* **What the task asks**
The entries below contain a line with "Viewport: 924px width, 1307px height." and a line with "800x450 pixels.". Quote exactly those two lines and all lines between them.

____________________

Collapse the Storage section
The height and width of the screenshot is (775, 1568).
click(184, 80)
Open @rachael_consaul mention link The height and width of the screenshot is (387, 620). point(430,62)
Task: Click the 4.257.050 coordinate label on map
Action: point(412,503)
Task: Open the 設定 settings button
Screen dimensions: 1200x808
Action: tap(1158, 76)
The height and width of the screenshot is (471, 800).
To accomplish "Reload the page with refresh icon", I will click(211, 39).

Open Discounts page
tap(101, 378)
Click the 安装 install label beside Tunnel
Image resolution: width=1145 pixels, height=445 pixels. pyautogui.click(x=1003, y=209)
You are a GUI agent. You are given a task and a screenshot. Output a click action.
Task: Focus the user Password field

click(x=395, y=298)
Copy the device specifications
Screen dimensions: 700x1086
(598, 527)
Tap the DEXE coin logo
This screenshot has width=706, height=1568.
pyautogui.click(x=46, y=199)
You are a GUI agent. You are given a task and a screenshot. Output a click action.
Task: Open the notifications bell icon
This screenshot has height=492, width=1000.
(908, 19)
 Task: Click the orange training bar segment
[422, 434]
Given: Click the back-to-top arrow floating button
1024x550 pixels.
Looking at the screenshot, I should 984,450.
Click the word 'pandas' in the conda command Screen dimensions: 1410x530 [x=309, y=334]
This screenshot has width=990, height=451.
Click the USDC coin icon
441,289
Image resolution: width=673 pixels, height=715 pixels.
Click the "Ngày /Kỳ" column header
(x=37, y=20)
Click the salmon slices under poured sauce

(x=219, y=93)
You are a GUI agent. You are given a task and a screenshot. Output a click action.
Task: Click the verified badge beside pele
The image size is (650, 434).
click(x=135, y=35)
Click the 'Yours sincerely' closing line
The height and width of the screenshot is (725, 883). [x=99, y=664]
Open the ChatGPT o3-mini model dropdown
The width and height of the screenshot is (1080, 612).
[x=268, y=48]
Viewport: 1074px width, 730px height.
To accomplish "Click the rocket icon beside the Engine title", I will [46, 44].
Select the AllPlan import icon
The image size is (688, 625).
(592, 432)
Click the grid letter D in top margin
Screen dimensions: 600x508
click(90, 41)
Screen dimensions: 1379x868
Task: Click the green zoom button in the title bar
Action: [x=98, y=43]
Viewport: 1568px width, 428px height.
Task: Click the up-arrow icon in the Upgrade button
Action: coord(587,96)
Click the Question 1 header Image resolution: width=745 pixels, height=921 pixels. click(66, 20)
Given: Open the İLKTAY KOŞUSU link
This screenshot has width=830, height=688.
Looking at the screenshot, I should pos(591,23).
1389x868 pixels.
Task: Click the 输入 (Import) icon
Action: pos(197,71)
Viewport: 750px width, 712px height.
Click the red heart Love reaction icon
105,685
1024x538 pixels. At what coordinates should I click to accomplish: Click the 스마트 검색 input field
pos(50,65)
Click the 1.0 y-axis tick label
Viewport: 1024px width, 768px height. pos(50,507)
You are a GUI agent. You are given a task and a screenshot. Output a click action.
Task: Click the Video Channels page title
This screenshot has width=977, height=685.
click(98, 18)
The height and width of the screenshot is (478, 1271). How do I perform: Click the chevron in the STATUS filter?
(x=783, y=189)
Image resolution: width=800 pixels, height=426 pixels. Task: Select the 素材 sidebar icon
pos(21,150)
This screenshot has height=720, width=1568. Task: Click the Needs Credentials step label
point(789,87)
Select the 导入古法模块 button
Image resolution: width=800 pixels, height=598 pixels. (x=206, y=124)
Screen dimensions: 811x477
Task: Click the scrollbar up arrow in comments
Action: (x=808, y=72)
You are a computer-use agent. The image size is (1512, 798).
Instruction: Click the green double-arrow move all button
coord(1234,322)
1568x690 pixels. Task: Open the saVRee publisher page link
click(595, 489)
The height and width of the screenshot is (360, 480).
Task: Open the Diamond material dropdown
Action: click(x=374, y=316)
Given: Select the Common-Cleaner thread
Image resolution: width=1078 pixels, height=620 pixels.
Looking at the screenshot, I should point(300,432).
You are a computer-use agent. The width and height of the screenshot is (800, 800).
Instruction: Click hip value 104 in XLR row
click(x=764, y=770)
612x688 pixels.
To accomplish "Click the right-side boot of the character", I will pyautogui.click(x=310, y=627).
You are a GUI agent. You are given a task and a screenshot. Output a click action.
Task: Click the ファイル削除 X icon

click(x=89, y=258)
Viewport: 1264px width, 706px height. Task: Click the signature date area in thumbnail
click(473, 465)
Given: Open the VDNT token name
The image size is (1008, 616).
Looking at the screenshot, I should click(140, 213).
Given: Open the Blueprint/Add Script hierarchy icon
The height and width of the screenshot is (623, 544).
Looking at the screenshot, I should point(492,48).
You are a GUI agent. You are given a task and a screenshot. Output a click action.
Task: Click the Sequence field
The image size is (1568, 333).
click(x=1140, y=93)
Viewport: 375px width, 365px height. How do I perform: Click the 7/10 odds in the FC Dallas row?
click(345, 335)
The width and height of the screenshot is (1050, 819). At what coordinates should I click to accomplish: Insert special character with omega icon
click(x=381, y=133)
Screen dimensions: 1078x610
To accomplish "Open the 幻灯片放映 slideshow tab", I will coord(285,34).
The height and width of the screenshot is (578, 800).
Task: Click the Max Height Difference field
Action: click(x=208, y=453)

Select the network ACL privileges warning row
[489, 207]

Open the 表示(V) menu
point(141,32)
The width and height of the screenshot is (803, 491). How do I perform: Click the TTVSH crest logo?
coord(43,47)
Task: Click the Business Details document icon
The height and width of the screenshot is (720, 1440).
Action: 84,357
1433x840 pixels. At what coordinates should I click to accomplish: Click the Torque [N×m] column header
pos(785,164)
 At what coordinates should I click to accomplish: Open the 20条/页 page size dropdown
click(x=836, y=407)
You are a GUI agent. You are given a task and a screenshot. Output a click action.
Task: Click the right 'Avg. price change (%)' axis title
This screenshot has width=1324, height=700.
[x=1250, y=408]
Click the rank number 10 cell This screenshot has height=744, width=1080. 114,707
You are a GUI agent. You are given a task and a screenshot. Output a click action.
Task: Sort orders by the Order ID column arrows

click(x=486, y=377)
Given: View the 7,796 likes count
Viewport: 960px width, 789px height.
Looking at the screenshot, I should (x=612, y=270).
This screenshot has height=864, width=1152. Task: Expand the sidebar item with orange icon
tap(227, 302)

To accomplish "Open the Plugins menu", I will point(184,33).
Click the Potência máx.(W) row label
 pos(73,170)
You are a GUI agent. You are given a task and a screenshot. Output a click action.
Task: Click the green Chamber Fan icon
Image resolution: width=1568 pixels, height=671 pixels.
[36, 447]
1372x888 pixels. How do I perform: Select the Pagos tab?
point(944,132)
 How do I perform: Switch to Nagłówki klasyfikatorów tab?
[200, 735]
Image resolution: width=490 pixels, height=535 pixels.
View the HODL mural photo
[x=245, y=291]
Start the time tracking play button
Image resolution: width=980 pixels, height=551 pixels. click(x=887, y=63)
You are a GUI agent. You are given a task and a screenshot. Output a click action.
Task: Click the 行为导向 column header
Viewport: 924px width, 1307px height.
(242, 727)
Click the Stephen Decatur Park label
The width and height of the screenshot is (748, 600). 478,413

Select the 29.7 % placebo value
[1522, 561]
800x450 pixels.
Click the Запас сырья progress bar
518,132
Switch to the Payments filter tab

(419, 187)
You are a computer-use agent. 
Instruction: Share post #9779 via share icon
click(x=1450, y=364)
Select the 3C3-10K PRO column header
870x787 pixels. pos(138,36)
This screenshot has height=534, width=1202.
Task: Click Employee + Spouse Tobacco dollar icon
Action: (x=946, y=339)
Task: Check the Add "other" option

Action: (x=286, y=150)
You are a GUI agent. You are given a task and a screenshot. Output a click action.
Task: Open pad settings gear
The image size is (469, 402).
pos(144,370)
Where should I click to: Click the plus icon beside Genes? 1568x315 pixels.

____________________

* **Problem solution**
Viewport: 924px width, 1307px height.
(242, 727)
Click the Stephen Decatur Park label
The width and height of the screenshot is (748, 600). 478,413

Select the 29.7 % placebo value
[1522, 561]
800x450 pixels.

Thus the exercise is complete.